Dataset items
━━━━━━━━━━

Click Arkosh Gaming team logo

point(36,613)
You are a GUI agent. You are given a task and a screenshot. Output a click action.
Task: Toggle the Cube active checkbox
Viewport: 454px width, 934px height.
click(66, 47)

━━━━━━━━━━

[Action item]
Write out exactly the lines starting with the one that holds "You are a GUI" and running through the last line above.

[Solution to the exercise]
You are a GUI agent. You are given a task and a screenshot. Output a click action.
Task: Toggle the Cube active checkbox
Viewport: 454px width, 934px height.
click(66, 47)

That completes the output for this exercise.